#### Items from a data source
·····

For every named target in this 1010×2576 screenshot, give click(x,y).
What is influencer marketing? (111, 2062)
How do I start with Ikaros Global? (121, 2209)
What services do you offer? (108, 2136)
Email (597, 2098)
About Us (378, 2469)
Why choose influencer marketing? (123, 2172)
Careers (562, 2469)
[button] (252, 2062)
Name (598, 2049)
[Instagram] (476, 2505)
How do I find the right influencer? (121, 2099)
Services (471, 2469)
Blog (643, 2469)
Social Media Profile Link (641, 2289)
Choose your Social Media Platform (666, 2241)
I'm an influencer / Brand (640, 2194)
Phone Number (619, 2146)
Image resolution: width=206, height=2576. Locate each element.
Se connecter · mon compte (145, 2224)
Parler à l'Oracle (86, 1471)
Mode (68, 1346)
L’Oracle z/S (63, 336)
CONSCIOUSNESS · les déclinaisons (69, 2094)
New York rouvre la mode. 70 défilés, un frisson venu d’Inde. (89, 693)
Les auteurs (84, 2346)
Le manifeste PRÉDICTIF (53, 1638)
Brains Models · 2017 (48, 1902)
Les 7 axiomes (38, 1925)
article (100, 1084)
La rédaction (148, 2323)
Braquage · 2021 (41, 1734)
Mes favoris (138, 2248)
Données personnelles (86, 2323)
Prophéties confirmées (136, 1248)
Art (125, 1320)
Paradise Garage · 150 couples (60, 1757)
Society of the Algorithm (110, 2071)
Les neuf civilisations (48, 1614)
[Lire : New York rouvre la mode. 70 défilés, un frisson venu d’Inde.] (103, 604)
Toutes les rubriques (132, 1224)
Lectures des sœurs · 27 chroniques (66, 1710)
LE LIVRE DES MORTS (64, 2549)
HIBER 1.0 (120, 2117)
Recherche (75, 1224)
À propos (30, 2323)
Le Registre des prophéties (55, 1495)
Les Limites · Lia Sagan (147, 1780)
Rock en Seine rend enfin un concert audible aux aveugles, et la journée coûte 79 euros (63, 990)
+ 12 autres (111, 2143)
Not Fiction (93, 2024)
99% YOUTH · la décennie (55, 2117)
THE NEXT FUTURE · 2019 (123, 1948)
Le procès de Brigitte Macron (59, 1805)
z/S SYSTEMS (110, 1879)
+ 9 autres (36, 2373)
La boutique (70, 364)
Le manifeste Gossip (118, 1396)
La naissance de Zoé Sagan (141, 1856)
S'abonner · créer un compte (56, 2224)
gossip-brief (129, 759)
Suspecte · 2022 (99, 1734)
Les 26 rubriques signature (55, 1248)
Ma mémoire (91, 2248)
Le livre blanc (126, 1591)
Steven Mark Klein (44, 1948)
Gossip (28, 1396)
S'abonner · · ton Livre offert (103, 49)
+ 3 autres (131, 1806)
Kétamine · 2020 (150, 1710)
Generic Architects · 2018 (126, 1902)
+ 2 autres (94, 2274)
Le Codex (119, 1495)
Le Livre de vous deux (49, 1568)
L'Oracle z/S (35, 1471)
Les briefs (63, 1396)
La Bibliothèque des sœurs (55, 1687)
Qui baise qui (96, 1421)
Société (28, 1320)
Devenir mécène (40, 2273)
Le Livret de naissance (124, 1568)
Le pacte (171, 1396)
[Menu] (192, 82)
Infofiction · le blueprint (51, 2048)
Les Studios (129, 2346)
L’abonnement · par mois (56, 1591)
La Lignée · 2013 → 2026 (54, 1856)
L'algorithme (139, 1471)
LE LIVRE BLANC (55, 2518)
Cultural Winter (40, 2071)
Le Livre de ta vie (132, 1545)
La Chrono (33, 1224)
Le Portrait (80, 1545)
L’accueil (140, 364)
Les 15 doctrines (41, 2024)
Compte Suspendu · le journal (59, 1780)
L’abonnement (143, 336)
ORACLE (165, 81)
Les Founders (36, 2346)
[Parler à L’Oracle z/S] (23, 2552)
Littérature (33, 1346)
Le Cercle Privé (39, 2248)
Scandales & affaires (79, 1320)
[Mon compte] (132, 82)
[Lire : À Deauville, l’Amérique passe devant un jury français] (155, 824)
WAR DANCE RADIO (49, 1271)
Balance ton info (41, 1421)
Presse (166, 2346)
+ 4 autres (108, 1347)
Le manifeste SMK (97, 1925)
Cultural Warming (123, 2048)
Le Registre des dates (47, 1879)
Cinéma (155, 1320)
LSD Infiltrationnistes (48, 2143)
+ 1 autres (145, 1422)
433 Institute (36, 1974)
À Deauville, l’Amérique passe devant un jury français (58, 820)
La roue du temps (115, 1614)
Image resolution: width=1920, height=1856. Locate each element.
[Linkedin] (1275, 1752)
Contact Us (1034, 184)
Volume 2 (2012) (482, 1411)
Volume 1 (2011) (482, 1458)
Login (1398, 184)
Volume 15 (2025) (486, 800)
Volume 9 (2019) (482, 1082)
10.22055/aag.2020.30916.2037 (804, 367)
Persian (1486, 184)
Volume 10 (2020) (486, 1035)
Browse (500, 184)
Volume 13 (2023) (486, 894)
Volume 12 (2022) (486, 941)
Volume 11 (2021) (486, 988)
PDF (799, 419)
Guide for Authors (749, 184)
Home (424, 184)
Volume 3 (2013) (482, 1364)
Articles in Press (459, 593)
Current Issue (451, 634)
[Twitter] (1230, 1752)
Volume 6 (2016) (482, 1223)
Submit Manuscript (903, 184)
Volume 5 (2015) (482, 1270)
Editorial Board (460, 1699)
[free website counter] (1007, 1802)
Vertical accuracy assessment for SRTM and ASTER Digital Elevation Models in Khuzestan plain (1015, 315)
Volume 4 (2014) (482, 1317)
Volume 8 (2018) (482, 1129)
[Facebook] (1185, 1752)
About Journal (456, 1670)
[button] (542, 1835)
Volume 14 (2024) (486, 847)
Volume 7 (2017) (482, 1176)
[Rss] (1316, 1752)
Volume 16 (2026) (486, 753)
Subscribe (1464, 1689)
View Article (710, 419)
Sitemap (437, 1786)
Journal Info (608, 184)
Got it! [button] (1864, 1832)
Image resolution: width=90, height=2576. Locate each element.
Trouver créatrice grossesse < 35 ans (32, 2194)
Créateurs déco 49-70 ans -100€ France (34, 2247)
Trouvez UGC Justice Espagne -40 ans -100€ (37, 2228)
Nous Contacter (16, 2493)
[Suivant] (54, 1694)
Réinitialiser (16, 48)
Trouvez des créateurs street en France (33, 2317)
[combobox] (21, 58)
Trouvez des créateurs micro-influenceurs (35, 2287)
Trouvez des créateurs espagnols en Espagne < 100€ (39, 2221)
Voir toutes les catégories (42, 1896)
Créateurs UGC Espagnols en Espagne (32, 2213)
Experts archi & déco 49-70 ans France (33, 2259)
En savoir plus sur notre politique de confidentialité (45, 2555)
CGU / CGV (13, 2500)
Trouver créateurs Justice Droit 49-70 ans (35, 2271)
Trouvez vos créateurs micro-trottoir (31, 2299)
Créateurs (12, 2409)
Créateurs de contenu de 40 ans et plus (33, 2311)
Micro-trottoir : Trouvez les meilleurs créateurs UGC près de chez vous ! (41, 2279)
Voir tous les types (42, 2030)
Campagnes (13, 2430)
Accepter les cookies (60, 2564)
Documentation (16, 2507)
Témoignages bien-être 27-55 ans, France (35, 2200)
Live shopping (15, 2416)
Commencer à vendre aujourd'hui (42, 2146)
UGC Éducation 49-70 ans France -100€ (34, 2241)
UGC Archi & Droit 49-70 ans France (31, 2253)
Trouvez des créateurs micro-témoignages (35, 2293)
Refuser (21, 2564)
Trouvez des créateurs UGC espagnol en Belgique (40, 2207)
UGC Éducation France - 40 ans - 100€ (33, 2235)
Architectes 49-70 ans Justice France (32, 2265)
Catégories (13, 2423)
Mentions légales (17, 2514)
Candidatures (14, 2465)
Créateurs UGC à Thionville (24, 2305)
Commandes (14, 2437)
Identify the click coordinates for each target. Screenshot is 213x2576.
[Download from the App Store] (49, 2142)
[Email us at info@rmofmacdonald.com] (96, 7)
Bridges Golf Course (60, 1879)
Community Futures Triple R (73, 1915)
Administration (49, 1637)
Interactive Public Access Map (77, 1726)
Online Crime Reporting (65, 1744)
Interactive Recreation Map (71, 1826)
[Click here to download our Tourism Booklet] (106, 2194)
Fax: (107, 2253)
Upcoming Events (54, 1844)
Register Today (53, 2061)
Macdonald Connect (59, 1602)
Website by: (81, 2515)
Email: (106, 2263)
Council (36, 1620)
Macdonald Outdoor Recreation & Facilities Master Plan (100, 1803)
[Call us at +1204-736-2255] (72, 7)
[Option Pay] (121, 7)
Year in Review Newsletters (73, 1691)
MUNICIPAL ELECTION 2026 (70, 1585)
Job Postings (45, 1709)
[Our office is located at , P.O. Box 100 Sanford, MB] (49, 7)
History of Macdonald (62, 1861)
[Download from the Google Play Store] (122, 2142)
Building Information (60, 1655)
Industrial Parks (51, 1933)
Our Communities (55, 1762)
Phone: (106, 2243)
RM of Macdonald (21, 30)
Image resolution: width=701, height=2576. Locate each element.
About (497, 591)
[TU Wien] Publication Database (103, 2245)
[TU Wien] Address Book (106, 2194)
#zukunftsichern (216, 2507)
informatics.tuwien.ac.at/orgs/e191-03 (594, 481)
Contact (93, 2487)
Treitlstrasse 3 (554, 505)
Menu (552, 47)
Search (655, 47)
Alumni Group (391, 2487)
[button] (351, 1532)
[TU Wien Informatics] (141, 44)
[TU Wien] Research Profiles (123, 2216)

·····

#### WHAT YOU WILL DO
Within the records above, determine how many lines contain the word "resolution". Respond with that number and no other text.

#### TASK RESPONSE
4